About
For the formal resume, please see this PDF. For an informal overview, read below.
I’ve always had an active interest in the scientific method and basic science. Acting on it, I enrolled at the Texas A&M University in College Station, and pursued a degree in biochemistry. Through my undergrad, I tried to apply classroom theory in practice, working both as an analytical chemist (spectrophotometry) and a biochemistry technician (HPLC).
After graduating with a Biochemistry BS in 2010, I went to the Baylor College of Medicine in Houston, where I enrolled in the PhD program, also in Biochemistry. As I progressed with my studies, I became interested in programming and using computers to solve biological problems. I followed this interest and joined a computational biology lab, where I worked on evolutionary biology of RNA, and on graph learning via biological networks. Both of these projects are detailed on my home page. During this time I learned the basics of programming, statistics, and machine learning, as well as developed a taste for working with ambiguous, real-world data.
It took me a while to wrap up my studies at Baylor, and I graduated in 2019. Immediately following that, I did a summer internship as a Data Science Fellow at the Mercury Data Science consultancy in Houston.
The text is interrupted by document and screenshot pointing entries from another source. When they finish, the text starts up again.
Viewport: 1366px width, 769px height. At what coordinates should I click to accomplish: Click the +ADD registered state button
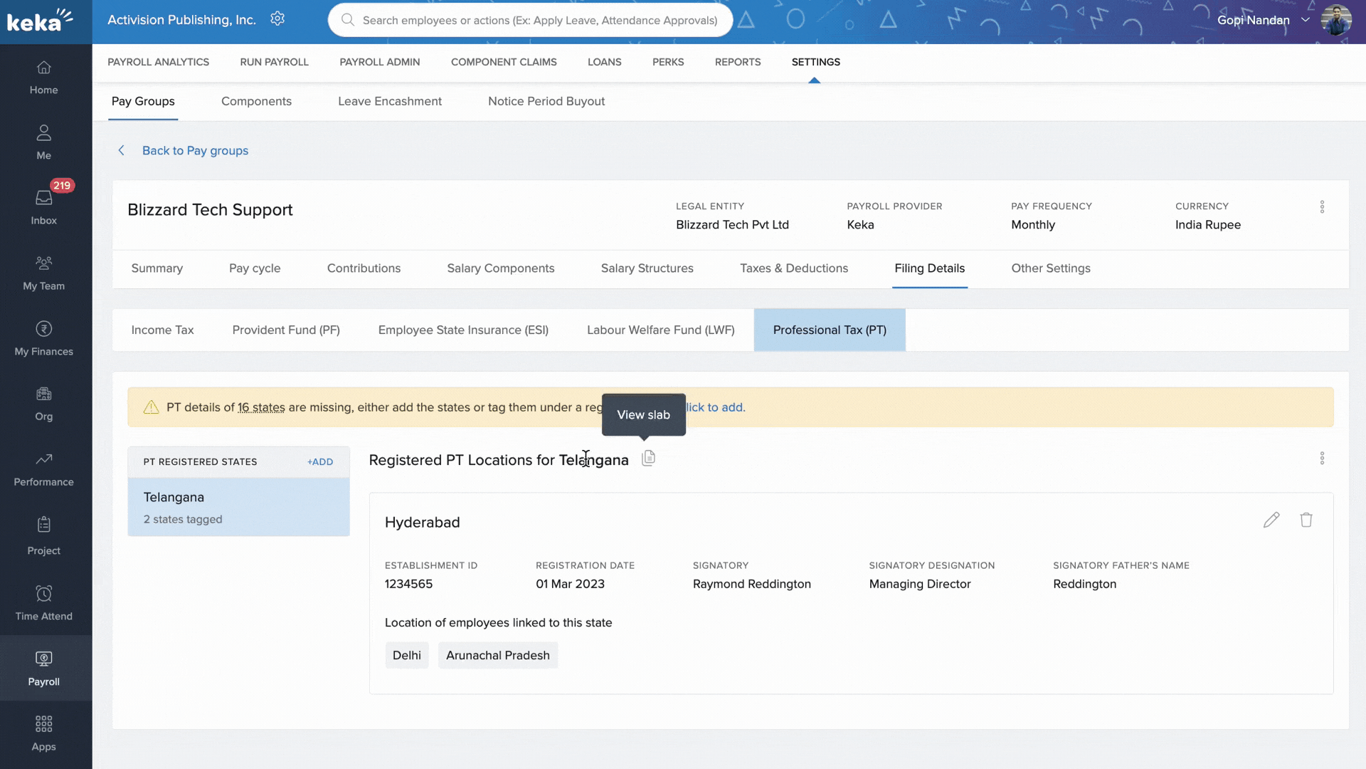(320, 462)
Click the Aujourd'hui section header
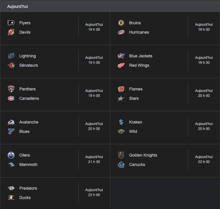The height and width of the screenshot is (209, 220). pyautogui.click(x=18, y=6)
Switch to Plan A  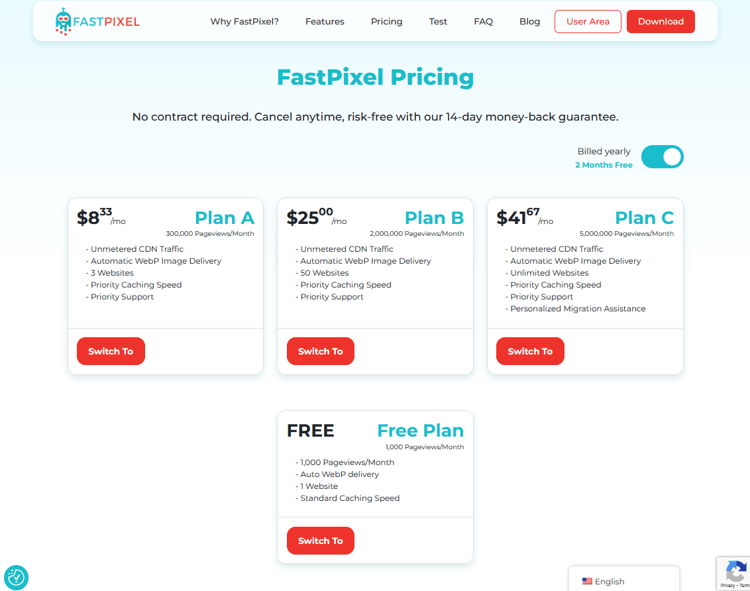(x=111, y=351)
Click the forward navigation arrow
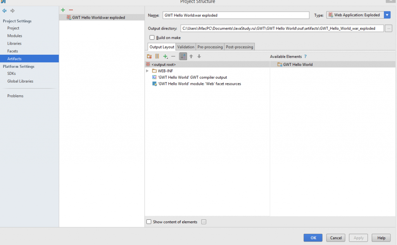Image resolution: width=397 pixels, height=245 pixels. [x=12, y=10]
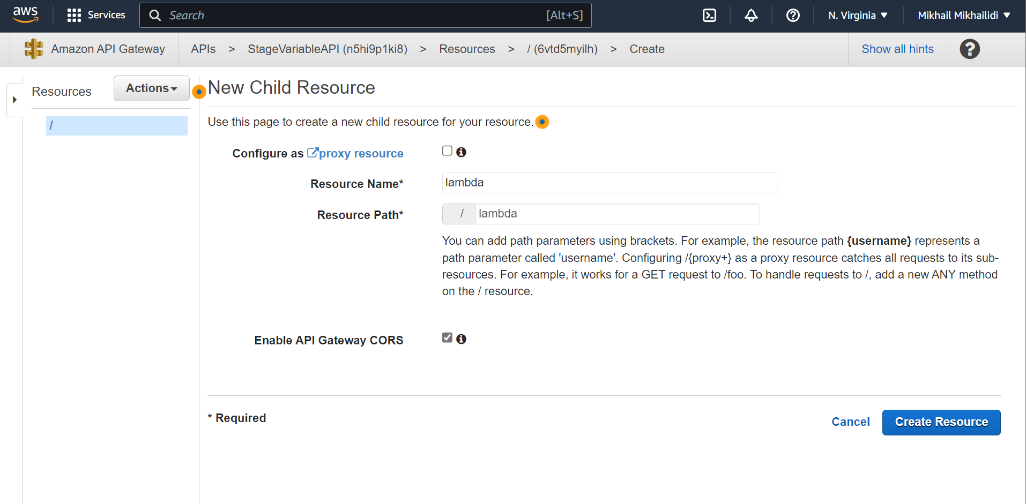Image resolution: width=1026 pixels, height=504 pixels.
Task: Enable the proxy resource checkbox
Action: tap(447, 151)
There I worked with real customer data doing A/B testing, customer segmentation, and churn modeling.
After my summer at Mercury, I took time off through the 2020 COVID pandemic. During the pandemic sabbatical I went into self-study and learned industry-standard languages and practices (eg I transitioned to Python from MATLAB, learned to work on the cloud and use version control, etc).
I am now looking to continue my professional journey, and searching for opportunities in the data space.